But they do this thing that’s absolutely brilliant, which is they wait to see what happens from a legislative perspective, public temperament perspective. They want to see where everything lands. So I think, not that I know what I’m talking about, but I’ve spent my whole life studying Google—that’s all I did. I think that they’re just waiting in the wings. And it’s pioneers get shot, settlers prosper. Google’s going to come in and they can afford to wait a decade. They can hemorrhage money and wait a decade. I’ve only ever lost money in the stock market and if you want—I think Google’s a strong buy.
They have so much data and they have more data and they have the type of data that’s so perfectly rich for an LLM. Facebook Meta has what you tell it. Google has what you ask it. Like Meta’s data is so artificial in construct because it’s nothing but a bunch of people posturing about what they wish were true. Google has all the information that is true and they have the ability to do it in a peer-reviewed fashion. So anyway, sorry that was a bit of an aside.
Fred: Well, and I think it’s really interesting. So, couple of things. Google has more data points, but if you had 72 million data points as an advertiser, like where would you even start? So clearly we need the help of the machines to tell us what to do with this and then there’s a level of trust like instead of giving you some base level control over that why not just have the machine learning models figure it out and show the ad at the right time at the right price to the right consumer. But what that is premised on is you do still need to tell Google what your business outcomes are that you desire. That’s how they connect the dots in the machine learning models. So yeah, that makes total sense.
And then the other thing I’m basically positing is that the keyword is dead. And the keyword is dead because we were shifting from keywords to prompts. But there’s more to it than that. There’s also the fact that the large language models and the chat agents, they have a huge memory. And so it’s no longer just about the thing that I’m searching right now today, but it’s also about the things it knows from me from when I walked into a store and I was wearing my AI computer that’s constantly listening and sometimes I’m wearing my Ray-Ban Meta glasses and so I can take pictures of the things that I like.
And now when I go to Google and I—it was actually a cool example that somebody was complaining about. They were saying when my ad shows in AI mode for personal injury attorney. Now I see that sometimes Google shows my ad when somebody’s looking for dentist. Okay, dentist is the search. Personal injury attorney is the campaign that’s showing. And I get why that’s concerning and why you think that’s a mismatch. But what if Google actually knew that you got into an accident yesterday, your teeth were messed up, you’re kind of concerned about paying the bills for your dentist, and this search for a dentist now all of a sudden’s like, “Wow, did you know that the personal injury attorney can help you recover some of that money and do a lawsuit?”

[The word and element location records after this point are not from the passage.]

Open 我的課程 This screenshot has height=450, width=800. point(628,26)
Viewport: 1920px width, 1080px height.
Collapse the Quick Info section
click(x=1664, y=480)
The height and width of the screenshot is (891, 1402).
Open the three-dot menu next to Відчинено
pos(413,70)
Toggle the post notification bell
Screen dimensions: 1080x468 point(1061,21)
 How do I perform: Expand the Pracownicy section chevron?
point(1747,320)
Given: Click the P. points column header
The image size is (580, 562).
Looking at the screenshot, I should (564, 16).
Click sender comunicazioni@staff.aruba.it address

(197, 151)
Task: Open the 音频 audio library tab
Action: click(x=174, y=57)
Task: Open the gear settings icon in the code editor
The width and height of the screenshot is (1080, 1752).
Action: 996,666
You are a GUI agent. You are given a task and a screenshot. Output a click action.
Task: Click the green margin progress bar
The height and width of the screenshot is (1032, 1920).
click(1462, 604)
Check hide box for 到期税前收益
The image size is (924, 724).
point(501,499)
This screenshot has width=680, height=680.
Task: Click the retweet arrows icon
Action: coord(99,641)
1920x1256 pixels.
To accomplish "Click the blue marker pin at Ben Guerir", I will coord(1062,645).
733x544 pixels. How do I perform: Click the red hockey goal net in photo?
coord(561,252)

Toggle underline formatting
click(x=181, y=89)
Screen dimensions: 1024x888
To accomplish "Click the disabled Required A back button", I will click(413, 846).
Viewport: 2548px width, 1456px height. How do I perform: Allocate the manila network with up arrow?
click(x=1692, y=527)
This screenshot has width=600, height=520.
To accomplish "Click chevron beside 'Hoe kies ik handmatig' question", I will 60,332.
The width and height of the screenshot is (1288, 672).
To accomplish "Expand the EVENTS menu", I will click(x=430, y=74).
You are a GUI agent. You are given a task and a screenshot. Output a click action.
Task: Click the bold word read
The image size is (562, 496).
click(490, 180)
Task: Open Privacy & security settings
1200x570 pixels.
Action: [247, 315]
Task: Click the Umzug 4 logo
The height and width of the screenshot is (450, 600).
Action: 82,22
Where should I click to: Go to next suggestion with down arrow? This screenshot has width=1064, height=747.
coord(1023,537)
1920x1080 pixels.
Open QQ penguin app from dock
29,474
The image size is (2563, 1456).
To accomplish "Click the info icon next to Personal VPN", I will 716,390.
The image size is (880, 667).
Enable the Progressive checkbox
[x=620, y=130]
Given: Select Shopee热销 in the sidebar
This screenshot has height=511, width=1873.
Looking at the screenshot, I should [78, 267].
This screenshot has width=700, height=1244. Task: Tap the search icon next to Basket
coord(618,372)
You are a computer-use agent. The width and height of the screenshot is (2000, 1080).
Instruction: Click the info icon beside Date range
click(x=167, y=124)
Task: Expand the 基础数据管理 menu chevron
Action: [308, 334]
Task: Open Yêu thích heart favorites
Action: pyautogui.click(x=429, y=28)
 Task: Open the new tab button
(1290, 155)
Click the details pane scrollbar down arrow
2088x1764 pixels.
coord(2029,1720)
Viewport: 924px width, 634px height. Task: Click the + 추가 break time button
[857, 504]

Kasim: So to take what you’re saying, one of the most valuable prospects on the planet is a pregnant woman. Nobody spends more money with greater fervor over a longer period of time than a pregnant woman. And fight me if you want to, that’s a data driven truth. So if a pregnant lady is shopping for anything, there are so many businesses that are willing to bid up the cost of that click beyond what most businesses [can afford]. So now we put ourselves in this kind of weird hierarchical structure where the advertiser willing to spend the most for the avatar wins across every level of analysis. And there’s going to be all these advertisers that can’t actually play that game. So they’re pushed off into the periphery. That’s really interesting. The implications I think are going to be pretty staggering there too.
Frederick Vallaeys: Right? Then you take a look at that example now where you’re basically saying that the CPC becomes untenable for most advertisers unless you know who you’re targeting. And then there’s the whole notion and Microsoft shares this and Google shares this, but people do fewer clicks when they use a chat or an LLM. And so the click by nature should become more expensive because the click—the reason there’s fewer clicks is the user, the consumer is having a conversation with the chat mode AI mode in Google or ChatGPT whatever it is and they’re so well informed by the time they’re ready to click.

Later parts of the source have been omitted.